# WHAT YOU NEED TO DO
Update the lines from the start of the listing through the line containing "[x=66, y=267]", inclusive, changing "chevron" to "arrow" and leaving everything else as is.

────────────────────────────────────────

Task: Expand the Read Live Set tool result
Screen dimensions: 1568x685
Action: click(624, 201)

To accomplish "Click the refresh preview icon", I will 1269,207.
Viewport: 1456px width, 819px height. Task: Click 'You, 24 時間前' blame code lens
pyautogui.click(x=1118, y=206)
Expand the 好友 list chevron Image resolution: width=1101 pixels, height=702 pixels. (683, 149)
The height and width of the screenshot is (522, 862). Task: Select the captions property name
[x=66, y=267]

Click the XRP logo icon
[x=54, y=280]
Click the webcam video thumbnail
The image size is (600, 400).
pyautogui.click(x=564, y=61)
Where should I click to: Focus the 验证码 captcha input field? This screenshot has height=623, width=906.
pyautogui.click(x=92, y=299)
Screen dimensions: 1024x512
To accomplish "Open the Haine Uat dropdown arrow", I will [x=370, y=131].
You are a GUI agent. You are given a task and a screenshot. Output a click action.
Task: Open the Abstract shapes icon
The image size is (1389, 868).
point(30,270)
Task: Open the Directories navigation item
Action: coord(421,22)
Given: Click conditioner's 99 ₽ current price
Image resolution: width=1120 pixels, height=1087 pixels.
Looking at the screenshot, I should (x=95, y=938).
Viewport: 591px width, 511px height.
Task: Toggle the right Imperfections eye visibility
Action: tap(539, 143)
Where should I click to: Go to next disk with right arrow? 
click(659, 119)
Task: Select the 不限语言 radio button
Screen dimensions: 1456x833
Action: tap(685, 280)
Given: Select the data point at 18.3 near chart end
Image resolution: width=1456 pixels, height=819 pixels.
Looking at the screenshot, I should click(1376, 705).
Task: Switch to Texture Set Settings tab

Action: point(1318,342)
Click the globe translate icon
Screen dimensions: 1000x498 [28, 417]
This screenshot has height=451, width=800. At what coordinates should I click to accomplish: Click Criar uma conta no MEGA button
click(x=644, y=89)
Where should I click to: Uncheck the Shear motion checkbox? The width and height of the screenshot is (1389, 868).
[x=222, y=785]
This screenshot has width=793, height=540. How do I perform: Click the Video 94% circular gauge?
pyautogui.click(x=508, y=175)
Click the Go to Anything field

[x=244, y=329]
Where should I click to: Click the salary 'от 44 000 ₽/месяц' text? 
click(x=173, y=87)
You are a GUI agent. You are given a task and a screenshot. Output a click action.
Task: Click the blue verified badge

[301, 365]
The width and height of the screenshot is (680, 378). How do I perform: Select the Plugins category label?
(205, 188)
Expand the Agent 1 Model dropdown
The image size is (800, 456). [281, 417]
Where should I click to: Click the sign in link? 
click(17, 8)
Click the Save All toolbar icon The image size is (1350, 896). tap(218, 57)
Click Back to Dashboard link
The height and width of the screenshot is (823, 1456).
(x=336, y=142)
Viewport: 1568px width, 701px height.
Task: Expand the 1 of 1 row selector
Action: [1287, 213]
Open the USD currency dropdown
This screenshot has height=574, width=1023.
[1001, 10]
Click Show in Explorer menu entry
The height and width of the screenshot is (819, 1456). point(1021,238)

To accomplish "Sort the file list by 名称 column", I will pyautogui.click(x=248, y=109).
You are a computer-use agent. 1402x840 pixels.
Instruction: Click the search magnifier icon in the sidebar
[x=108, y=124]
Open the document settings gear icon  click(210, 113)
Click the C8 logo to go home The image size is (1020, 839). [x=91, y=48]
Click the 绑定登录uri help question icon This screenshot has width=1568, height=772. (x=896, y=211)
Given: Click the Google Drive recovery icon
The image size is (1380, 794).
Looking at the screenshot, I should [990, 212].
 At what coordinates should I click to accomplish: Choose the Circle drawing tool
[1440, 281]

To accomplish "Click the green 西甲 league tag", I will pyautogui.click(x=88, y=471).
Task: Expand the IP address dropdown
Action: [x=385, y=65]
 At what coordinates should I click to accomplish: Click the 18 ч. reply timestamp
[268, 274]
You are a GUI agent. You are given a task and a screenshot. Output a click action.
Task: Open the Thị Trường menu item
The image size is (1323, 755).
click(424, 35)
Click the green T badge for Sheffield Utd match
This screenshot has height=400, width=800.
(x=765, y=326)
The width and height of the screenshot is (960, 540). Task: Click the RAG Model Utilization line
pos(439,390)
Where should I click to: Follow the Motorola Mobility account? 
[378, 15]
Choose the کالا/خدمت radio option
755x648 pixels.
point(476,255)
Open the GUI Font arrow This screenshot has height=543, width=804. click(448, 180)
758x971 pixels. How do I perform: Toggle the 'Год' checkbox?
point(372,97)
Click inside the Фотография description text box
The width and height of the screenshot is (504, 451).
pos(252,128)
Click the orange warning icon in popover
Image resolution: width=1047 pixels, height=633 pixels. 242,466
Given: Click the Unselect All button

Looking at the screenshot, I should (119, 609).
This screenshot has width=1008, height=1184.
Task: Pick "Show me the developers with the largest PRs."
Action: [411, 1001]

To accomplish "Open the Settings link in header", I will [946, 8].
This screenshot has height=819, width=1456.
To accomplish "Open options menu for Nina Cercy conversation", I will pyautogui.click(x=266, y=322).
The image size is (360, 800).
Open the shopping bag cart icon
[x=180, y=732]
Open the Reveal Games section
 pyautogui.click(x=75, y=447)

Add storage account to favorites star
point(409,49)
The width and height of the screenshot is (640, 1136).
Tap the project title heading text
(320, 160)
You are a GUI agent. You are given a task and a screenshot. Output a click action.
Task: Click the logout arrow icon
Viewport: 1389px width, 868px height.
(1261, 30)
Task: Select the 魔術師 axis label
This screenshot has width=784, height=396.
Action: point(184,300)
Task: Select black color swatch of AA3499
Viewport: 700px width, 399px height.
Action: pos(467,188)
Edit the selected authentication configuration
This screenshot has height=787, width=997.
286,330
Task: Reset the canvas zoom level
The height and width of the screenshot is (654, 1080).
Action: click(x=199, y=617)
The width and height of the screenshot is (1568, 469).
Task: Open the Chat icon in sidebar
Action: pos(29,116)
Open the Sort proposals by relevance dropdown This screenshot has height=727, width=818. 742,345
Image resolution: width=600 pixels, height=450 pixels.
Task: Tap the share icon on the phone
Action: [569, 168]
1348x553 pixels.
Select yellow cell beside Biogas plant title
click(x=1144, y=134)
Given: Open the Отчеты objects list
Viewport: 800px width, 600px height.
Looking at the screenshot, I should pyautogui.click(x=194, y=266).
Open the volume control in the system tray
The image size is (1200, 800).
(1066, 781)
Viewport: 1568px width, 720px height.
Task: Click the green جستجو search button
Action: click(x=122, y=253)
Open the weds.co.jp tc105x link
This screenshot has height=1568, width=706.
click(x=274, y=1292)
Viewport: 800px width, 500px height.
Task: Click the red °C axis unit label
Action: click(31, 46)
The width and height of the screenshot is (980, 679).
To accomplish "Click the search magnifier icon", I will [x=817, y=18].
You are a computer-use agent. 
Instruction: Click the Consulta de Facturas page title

────────────────────────────────────────

# EXERCISE RESPONSE
Task: Expand the Read Live Set tool result
Screen dimensions: 1568x685
Action: click(624, 201)

To accomplish "Click the refresh preview icon", I will 1269,207.
Viewport: 1456px width, 819px height. Task: Click 'You, 24 時間前' blame code lens
pyautogui.click(x=1118, y=206)
Expand the 好友 list arrow Image resolution: width=1101 pixels, height=702 pixels. (683, 149)
The height and width of the screenshot is (522, 862). Task: Select the captions property name
[x=66, y=267]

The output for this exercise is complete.